# DIRECTIONS FOR THIS TASK:
Put the lines from the start of the items through the line containing "click(1280, 64)" into a numbered list, leaving out any blank lines.

[START OF DATA PROVIDED]

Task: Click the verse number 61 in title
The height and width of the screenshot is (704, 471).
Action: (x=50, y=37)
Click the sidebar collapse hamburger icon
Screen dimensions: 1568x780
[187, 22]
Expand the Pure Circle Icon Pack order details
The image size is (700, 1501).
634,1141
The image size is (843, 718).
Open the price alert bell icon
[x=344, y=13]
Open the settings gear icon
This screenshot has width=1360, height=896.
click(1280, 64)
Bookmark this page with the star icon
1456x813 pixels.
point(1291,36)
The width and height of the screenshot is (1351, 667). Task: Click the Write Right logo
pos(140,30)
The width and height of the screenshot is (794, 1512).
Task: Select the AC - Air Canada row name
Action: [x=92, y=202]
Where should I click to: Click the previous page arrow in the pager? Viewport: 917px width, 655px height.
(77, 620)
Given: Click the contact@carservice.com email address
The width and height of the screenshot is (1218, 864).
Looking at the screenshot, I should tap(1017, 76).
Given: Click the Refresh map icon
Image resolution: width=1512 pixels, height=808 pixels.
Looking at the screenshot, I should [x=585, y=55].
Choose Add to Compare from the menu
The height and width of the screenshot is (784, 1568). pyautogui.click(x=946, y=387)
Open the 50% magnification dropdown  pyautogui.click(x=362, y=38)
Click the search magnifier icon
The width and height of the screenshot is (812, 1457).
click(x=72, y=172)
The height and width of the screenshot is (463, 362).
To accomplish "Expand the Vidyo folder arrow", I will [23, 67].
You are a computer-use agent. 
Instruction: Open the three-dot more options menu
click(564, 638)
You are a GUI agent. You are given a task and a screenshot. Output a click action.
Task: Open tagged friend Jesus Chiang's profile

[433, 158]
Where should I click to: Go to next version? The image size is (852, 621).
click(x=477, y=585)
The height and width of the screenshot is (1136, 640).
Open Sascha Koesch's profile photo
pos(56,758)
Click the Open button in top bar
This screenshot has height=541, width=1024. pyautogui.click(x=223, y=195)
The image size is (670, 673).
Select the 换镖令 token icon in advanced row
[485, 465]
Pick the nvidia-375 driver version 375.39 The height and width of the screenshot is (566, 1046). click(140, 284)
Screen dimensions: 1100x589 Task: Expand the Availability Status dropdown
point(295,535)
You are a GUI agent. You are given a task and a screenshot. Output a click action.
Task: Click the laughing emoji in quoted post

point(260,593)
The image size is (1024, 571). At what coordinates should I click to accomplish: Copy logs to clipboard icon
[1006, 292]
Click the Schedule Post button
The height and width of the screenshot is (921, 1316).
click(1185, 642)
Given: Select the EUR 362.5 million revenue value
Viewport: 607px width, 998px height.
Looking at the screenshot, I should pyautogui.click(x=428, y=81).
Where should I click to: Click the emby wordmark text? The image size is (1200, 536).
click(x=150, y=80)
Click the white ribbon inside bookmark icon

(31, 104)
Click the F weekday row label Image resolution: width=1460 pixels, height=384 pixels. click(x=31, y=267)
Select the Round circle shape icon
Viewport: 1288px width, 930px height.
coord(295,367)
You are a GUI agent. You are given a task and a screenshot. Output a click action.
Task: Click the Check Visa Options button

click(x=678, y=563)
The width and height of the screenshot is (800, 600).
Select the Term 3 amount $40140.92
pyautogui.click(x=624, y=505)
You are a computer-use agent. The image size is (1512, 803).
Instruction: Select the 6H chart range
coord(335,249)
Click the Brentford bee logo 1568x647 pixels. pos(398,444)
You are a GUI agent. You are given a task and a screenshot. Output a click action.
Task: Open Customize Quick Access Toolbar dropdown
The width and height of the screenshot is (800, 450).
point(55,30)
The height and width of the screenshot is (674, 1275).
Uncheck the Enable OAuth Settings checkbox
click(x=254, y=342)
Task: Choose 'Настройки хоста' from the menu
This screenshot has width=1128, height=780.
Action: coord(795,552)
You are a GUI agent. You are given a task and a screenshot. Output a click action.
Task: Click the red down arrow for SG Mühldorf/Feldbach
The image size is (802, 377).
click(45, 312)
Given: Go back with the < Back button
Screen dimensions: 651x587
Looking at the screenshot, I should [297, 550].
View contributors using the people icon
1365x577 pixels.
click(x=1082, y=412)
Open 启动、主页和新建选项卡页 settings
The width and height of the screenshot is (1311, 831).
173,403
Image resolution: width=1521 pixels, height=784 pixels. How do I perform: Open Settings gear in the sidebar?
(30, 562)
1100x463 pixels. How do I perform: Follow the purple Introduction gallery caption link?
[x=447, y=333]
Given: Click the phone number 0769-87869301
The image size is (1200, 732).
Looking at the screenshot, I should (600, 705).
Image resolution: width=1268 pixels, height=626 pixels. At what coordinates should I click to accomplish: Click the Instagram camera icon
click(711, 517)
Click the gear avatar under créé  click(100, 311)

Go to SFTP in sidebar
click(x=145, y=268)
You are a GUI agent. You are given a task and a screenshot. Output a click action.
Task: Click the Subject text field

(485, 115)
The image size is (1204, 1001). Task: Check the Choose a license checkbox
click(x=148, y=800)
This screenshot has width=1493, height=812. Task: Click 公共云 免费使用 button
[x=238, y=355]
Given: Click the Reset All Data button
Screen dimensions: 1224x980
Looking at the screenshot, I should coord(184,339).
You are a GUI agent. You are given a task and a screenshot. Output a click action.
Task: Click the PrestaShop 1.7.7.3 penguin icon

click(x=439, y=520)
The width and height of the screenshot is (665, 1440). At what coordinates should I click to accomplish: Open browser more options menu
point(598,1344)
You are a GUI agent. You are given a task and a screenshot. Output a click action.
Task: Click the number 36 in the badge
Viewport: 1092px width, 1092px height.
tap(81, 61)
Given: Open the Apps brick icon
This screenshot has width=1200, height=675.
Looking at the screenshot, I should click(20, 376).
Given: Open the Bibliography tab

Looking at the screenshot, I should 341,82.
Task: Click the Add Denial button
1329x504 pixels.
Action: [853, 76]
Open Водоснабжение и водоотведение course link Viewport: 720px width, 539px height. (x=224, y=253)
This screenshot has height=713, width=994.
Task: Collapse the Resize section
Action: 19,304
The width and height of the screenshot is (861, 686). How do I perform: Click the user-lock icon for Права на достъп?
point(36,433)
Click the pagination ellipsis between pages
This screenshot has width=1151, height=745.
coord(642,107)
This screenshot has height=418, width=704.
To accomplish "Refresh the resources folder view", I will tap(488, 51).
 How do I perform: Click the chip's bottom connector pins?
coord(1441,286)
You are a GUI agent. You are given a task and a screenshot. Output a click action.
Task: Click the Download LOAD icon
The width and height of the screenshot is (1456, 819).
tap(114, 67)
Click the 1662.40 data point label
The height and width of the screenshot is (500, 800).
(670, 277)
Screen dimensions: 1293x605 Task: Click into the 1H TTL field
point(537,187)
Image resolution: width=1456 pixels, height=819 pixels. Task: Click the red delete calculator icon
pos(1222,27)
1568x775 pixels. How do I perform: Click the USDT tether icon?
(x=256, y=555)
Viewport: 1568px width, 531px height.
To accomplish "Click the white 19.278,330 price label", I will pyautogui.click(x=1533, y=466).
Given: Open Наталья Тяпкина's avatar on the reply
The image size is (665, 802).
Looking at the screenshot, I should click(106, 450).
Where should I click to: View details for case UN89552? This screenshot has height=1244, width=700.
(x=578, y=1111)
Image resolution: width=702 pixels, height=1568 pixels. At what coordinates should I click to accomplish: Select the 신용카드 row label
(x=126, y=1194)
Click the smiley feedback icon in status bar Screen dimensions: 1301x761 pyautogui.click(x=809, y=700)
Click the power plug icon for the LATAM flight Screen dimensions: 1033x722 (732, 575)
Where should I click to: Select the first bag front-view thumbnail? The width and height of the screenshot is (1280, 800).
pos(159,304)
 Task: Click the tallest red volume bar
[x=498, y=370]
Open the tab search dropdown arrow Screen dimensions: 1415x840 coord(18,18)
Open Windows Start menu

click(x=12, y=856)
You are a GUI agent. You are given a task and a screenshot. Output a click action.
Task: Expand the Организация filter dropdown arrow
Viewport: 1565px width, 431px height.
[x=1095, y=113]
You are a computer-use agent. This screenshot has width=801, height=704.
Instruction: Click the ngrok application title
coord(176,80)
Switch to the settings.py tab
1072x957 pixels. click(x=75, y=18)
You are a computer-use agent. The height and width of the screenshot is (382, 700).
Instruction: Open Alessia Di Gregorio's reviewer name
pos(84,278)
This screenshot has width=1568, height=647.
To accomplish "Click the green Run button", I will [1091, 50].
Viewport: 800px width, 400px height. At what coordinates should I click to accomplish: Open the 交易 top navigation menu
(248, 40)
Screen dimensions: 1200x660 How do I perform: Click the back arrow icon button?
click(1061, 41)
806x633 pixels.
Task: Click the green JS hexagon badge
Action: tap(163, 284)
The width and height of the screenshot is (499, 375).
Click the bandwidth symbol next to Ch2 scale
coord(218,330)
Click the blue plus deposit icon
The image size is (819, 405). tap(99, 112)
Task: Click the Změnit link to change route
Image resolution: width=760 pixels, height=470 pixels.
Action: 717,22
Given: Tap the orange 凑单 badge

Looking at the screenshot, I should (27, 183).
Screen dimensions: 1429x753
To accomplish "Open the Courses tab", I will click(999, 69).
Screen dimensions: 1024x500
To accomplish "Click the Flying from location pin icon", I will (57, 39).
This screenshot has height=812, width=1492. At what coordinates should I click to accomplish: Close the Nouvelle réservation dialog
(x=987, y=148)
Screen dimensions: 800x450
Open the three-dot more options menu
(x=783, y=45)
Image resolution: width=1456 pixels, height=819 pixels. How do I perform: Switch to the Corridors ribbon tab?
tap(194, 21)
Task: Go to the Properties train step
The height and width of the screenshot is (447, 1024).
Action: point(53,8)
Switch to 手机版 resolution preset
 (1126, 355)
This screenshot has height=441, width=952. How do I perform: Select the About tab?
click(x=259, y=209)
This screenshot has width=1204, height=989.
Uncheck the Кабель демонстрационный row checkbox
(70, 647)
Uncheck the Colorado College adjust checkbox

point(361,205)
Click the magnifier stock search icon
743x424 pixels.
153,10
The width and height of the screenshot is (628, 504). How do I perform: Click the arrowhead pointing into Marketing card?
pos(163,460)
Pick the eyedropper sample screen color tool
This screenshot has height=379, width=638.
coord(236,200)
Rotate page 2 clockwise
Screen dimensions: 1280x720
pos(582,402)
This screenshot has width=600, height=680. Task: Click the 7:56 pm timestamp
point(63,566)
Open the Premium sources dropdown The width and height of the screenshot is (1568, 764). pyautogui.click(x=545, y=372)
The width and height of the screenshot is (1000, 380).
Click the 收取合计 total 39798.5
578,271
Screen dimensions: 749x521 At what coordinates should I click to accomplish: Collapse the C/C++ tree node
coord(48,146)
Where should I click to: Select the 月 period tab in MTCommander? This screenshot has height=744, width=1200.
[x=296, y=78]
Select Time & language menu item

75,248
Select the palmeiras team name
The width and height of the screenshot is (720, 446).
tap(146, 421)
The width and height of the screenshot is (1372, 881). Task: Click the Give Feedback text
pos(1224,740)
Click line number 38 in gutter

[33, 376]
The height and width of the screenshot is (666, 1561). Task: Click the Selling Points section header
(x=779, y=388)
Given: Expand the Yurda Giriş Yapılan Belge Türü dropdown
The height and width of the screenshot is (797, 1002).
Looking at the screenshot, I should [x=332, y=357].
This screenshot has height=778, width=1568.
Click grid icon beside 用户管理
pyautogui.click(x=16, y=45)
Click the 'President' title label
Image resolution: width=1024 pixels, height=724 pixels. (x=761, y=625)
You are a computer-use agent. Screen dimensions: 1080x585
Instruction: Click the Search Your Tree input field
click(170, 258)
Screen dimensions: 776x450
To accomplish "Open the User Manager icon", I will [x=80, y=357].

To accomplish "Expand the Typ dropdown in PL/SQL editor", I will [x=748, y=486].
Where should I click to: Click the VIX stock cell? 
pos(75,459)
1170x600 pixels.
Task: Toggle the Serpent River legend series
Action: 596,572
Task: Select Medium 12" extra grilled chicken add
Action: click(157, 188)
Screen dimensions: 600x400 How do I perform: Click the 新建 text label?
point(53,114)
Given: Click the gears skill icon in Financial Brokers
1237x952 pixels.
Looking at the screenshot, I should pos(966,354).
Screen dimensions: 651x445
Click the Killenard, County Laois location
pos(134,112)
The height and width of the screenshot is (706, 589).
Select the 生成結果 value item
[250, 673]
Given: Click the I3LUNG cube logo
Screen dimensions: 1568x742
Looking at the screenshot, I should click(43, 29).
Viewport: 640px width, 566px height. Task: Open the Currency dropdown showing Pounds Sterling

[END OF DATA PROVIDED]

# OUTPUT:
1. Task: Click the verse number 61 in title
2. The height and width of the screenshot is (704, 471).
3. Action: (x=50, y=37)
4. Click the sidebar collapse hamburger icon
5. Screen dimensions: 1568x780
6. [187, 22]
7. Expand the Pure Circle Icon Pack order details
8. The image size is (700, 1501).
9. 634,1141
10. The image size is (843, 718).
11. Open the price alert bell icon
12. [x=344, y=13]
13. Open the settings gear icon
14. This screenshot has width=1360, height=896.
15. click(1280, 64)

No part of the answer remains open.